Talvez importe vislumbrar alguns dos sinais dos tempos que a hiperinformação da aldeia global nos oculta, talvez importe tentar penetrar na constelação causal das nossas circunstâncias, a fim de conseguirmos detectar as correntes profundas da história que nos arrastam. As lentes imediatistas, utilizadas pelos analistas do curto prazo, descrevendo, com os  mais pormenorizados zooms das reportagens directas, as árvores da nossa floresta, quando não a casca ou um pedaço de folha, não nos têm deixado perspectivar a própria floresta, coisa que apenas se consegue pela técnica da compreensão e pelo clássico método científico que impõe que se procure substituir a opinião pelo conhecimento.

Faço parte daqueles que gostariam de subscrever o Projecto da Paz Perpétua  de Kant e até gostaria de participar na elaboração de uma lei universal que colocasse a guerra fora de direito, declarando-a como o inimigo público número um de toda a humanidade. Mas sei, de experiência vivida e pensada, que em nome dessas ilusões, Woodrow Wilson com os seus 14 Pontos  e o Pacto Briand-Kellog não impediram que, depois da Grande Guerra de 1914-1918, se tivessem acirrado os ressentimentos que conduziram à Segunda Guerra Mundial, assim se demonstrando que muitas das principais causas do inferno são as boas intenções sem força.

Com efeito, se tenho os olhos postos no céu dos princípios de uma paz pelo direito, também tenho os pés presos no chão da realidade dos homens concretos. Embora acredite não ser utopia a constituição de uma organização universal que consiga estabelecer, na comunidade internacional, um estádio semelhante àquele que no interior dos Estados já foi atingido, com o Direito a superar a vingança privada, apoiado no monopólio da força física legítima, julgo que só dentro de um longo prazo, que poderá ser de séculos, poderemos banir a guerra e estabelecer a necessária paz pelo direito.
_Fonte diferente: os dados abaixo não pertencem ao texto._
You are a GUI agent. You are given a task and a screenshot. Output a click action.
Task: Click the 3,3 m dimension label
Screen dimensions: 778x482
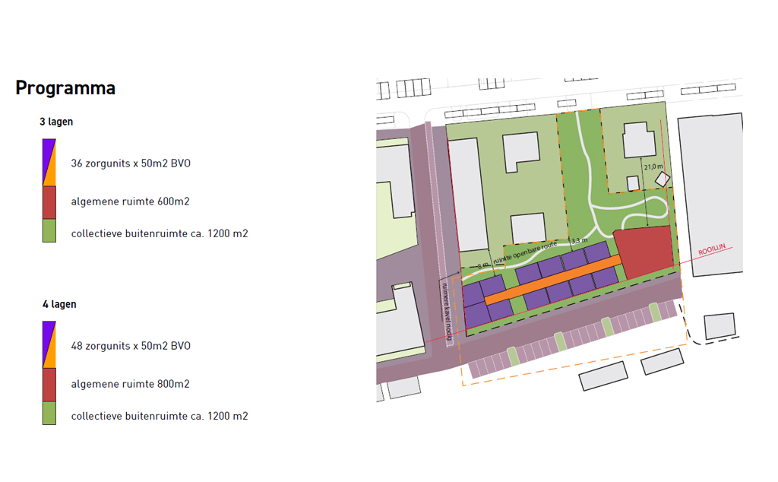[x=580, y=240]
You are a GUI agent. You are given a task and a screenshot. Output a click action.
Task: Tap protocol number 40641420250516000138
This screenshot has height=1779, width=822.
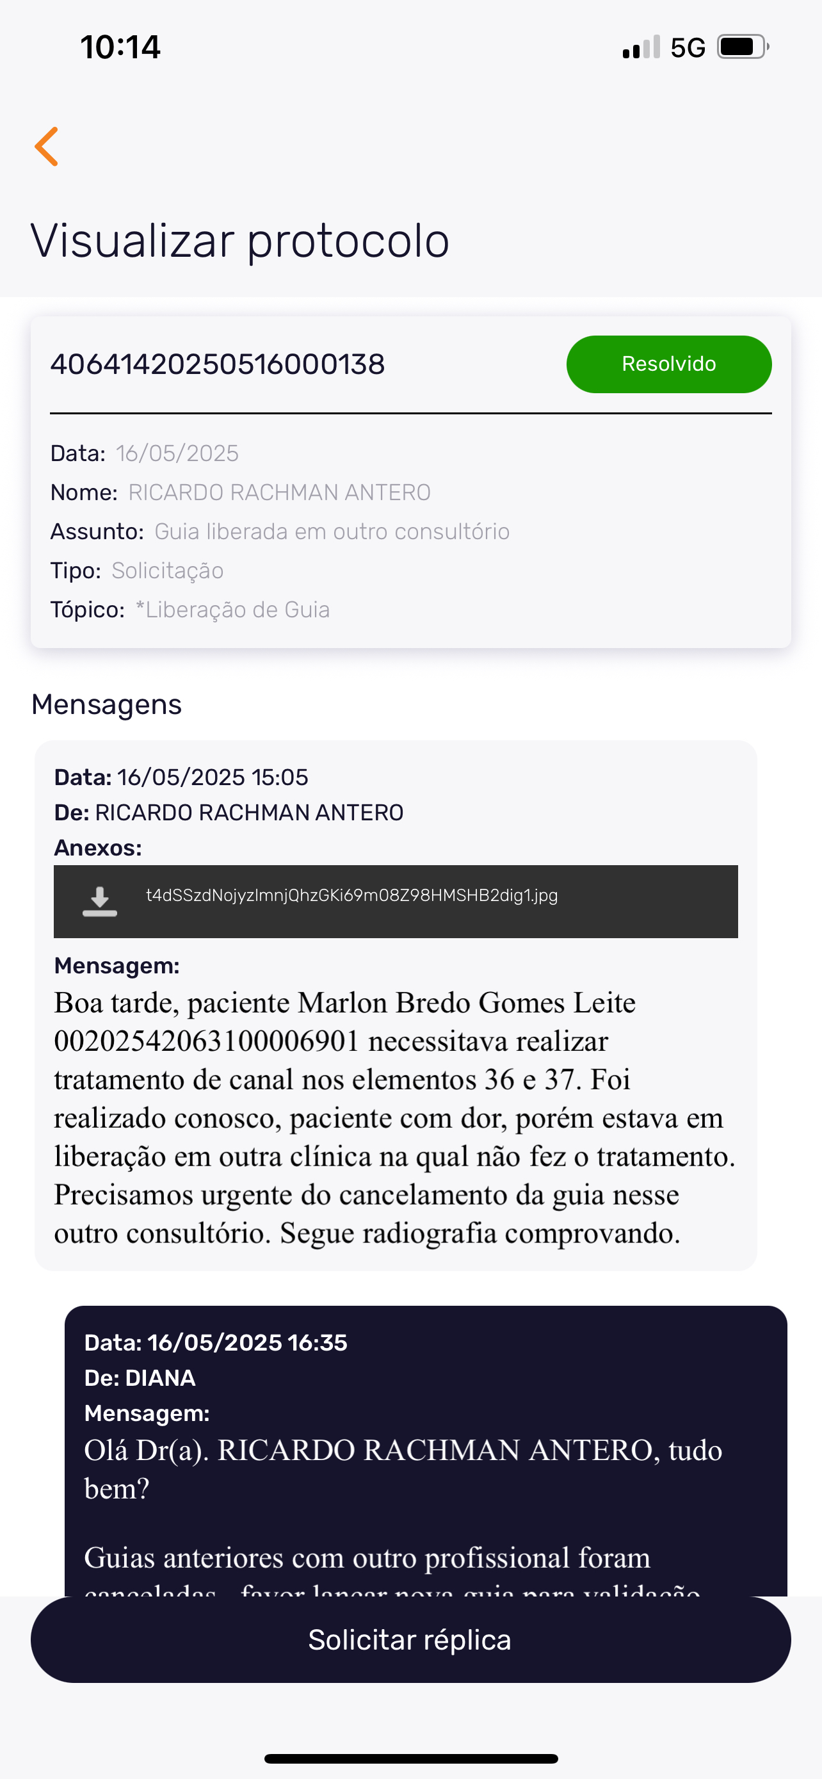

Com efeito, o mundo exige a moralização da política. Contra as máximas sofisticas do fac et excusa, do si fecisti, nega, do divide et impera que constituiriam as astúcias utilizadas pela sabedoria imoral. Na verdade,  o acordo da política com a moral só é possível se recusarmos esses herdeiros da monarquia universal que se escondem sob os diáfanos mantos do pensamento único. Eles continuam a ser o despotismo sem alma, que, depois de ter aniquilado os germes do bem, acaba sempre por conduzir à anarquia, pelo que as leis públicas de uma liga de povos crescerão sempre e abraçarão finalmente todos os povos da terra.